Bug 1889114

Summary: Fluentd shows error - error_class=Fluent::Plugin::ElasticsearchOutput::RetryStreamEmitFailure error="buffer is full."
Product: OpenShift Container Platform Reporter: Vladislav Walek <vwalek>
Component: LoggingAssignee: Jeff Cantrill <jcantril>
Status: CLOSED NOTABUG QA Contact: Anping Li <anli>
Severity: high Docs Contact:
Priority: low    
Version: 4.5CC: aos-bugs, cruhm, hgomes, jburrell, jcantril, ocasalsa, periklis, rsandu, stwalter
Target Milestone: ---Flags: vwalek: needinfo-
Target Release: 4.7.0   
Hardware: Unspecified   
OS: Unspecified   
Whiteboard: logging-core
Fixed In Version: Doc Type: If docs needed, set a value
Doc Text:
Story Points: ---
Clone Of: Environment:
Last Closed: 2021-01-20 21:45:58 UTC Type: Bug
Regression: --- Mount Type: ---
Documentation: --- CRM:
Verified Versions: Category: ---
oVirt Team: --- RHEL 7.3 requirements from Atomic Host:
Cloudforms Team: --- Target Upstream Version:
Embargoed:

Description Vladislav Walek 2020-10-18 00:11:14 UTC
Description of problem:

The fluentd is reporting issue:

2020-10-17 17:14:28 +0000 [warn]: [retry_clo_default_output_es] failed to flush the buffer. retry_time=10 next_retry_seconds=2020-10-17 17:19:14 +0000 chunk="5b1808bf54dbe2f8656d00dc0ad491fb" error_class=Fluent::Plugin::ElasticsearchOutput::RetryStreamEmitFailure error="buffer is full."
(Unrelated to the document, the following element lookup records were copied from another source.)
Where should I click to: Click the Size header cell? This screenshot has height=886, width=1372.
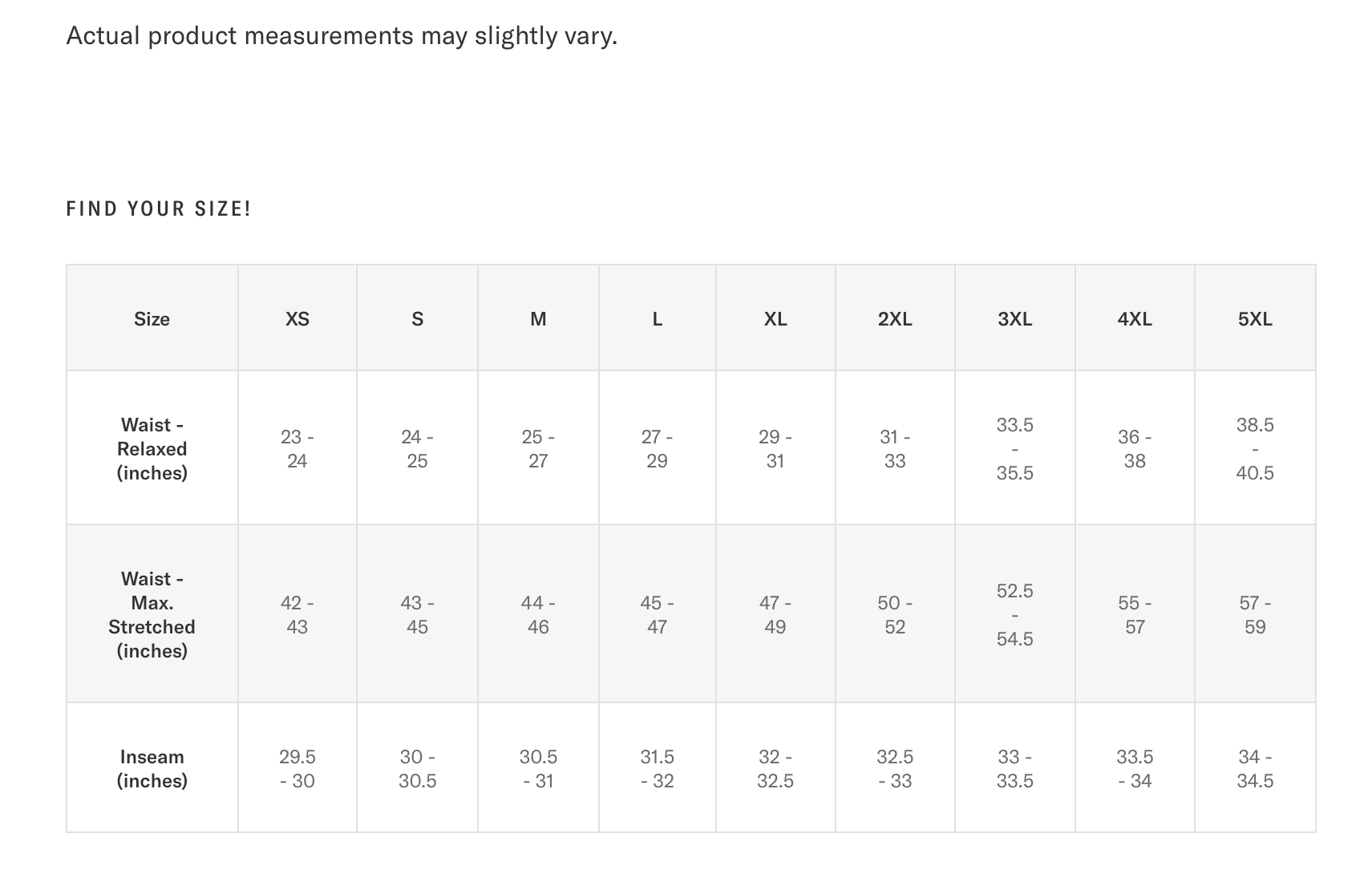pos(152,319)
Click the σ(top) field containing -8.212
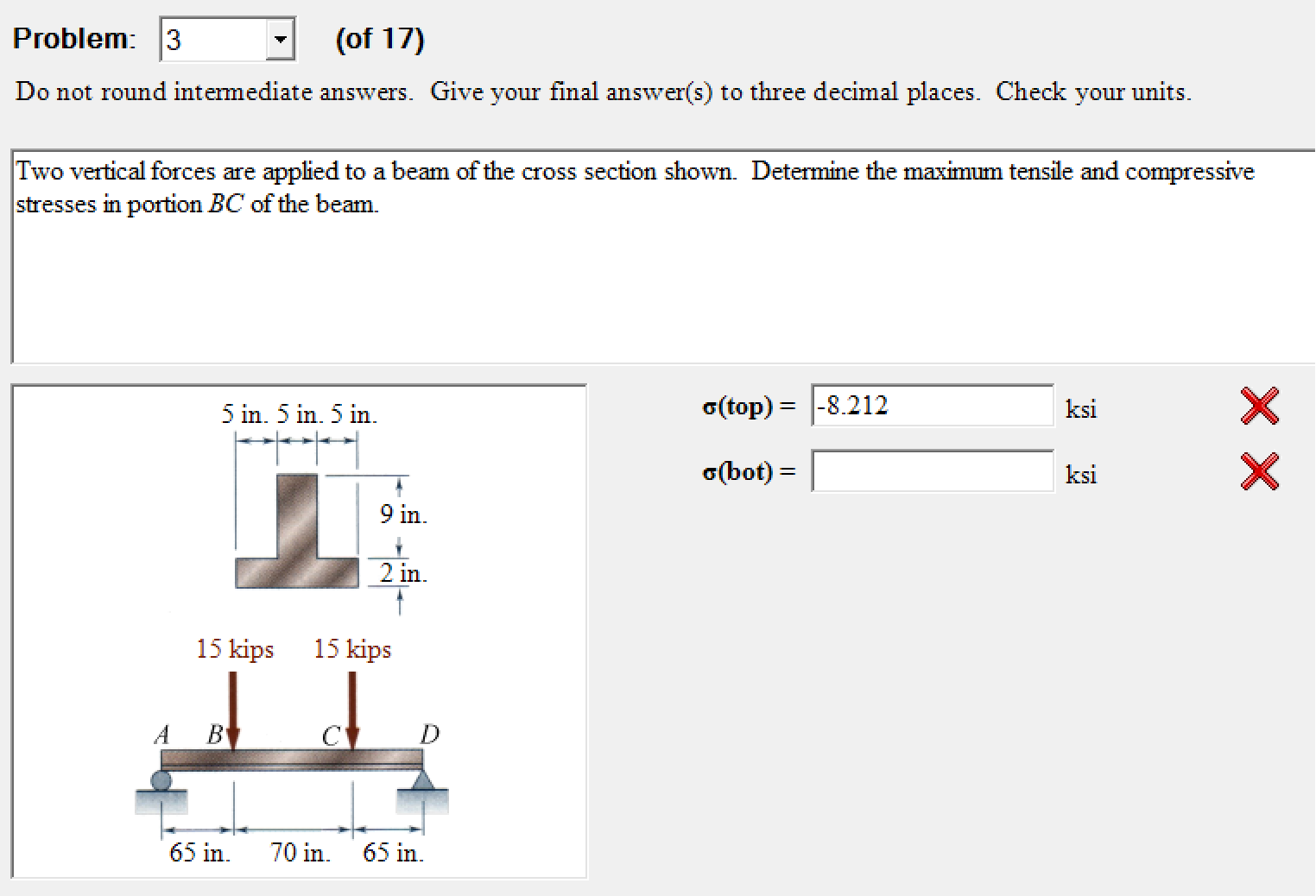 click(x=933, y=405)
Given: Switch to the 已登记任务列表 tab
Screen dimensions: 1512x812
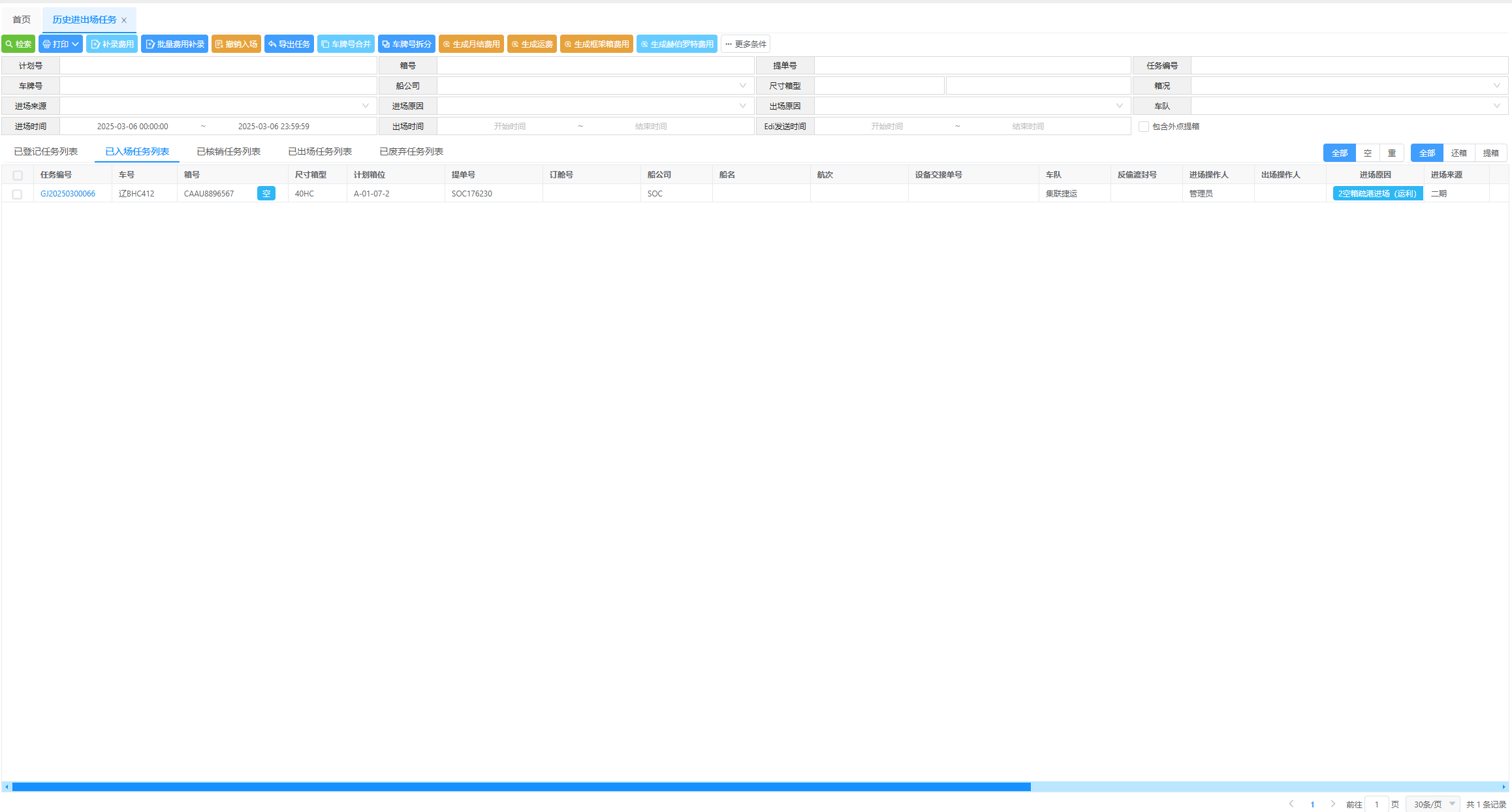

Version-Release number of selected component (if applicable):
OpenShift Container Platform 4.5

How reproducible:
n/a

Steps to Reproduce:
1.
2.
3.

Actual results:


Expected results:


Additional info:

Comment 1 Vladislav Walek 2020-10-18 00:11:32 UTC
The configuration is set to:

      BUFFER_QUEUE_LIMIT:              64
      BUFFER_SIZE_LIMIT:               32m
      FILE_BUFFER_LIMIT:               2048Mi

Comment 3 Jeff Cantrill 2020-10-19 14:05:04 UTC
I am unable to open the link from #c2 but I see the following in the logs in the customer case:

[2020-10-17T17:17:11,835][WARN ][r.suppressed             ] [elasticsearch-cdm-r3u7lpil-2] path: /_bulk, params: {}
com.fasterxml.jackson.core.JsonParseException: Invalid UTF-8 start byte 0x92
 at [Source: org.elasticsearch.transport.netty4.ByteBufStreamInput@545c4788; line: 1, column: 73]

and 

Populate config from /opt/app-root/src/sgconfig/
Will update 'security/config' with /opt/app-root/src/sgconfig/config.yml 
   FAIL: Configuration for 'config' failed because of ClusterBlockException[blocked by: [FORBIDDEN/12/index read-only / allow delete (api)];]ml 

The error message in #c0 is an indicator that fluent is unable to push any additional logs and this could be because Elasticsearch disk is at it's thresholds where it will no longer accept data.  The attachment does not provide any information as to the state of the log store but my suspicion is the cronjobs which cleanup the disk are failing and thus are not removing indicies.  I encourage you to provide the output of [1] which would include disk info. There are also several 4.5 fixes for the delete cronjobs that are either being released for 4.5 or have just been released.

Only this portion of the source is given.